Assignment
For the data below, give the number of lines containing "will" and nothing more.

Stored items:
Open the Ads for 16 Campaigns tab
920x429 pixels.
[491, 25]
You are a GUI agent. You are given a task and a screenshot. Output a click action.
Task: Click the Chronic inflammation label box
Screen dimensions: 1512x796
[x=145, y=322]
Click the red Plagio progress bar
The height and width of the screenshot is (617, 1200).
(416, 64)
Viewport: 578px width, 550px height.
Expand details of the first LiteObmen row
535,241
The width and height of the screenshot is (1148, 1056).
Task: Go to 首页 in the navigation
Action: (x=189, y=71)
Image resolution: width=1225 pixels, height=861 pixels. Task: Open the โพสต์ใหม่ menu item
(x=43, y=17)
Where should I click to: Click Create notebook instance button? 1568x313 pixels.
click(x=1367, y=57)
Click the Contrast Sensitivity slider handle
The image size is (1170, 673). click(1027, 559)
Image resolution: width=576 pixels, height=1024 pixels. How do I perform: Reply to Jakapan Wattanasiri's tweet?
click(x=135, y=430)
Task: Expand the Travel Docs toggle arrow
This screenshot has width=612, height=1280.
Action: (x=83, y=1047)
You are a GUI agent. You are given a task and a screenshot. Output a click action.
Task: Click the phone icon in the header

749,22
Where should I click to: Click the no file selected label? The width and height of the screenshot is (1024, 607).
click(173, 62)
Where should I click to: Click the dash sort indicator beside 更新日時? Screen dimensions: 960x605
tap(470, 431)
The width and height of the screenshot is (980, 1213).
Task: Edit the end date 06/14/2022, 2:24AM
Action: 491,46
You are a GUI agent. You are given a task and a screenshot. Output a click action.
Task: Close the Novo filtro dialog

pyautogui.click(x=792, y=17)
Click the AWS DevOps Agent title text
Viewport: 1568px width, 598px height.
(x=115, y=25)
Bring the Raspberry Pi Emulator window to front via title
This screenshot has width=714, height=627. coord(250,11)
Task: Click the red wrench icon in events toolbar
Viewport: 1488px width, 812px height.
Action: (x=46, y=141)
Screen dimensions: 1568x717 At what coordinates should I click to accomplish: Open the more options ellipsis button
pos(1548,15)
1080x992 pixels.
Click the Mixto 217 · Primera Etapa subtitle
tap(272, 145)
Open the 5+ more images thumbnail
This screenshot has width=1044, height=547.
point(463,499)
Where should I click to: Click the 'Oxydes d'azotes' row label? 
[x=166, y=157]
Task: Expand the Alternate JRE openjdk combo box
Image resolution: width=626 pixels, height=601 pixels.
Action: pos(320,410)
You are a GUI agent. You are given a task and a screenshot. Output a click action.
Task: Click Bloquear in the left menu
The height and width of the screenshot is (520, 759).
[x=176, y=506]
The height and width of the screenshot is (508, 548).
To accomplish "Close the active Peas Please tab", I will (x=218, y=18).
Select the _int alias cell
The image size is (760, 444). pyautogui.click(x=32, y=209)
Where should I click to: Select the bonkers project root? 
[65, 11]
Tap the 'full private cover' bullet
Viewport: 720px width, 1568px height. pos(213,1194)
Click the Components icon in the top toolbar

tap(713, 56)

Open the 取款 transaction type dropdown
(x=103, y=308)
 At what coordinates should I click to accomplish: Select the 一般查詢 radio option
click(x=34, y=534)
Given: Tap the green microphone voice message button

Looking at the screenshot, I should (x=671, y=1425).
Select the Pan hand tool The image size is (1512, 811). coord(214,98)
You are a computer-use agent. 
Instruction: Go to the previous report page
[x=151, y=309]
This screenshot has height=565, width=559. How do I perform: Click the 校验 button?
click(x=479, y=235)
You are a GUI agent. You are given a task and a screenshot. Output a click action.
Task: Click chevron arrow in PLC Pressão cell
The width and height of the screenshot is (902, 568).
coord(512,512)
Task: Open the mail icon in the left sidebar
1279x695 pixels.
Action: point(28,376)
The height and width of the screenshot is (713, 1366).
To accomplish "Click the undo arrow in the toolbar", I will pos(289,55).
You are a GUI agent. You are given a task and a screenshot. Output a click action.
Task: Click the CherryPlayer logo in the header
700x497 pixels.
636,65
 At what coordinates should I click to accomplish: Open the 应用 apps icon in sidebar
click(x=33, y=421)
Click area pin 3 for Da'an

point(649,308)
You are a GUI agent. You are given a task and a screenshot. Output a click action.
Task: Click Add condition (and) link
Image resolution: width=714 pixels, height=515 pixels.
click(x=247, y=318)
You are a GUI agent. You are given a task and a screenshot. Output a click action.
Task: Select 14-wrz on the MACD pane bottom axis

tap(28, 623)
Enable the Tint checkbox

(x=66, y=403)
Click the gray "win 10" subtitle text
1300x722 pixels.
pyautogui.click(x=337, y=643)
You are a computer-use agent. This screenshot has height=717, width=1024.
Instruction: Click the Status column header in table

Solution for this task
2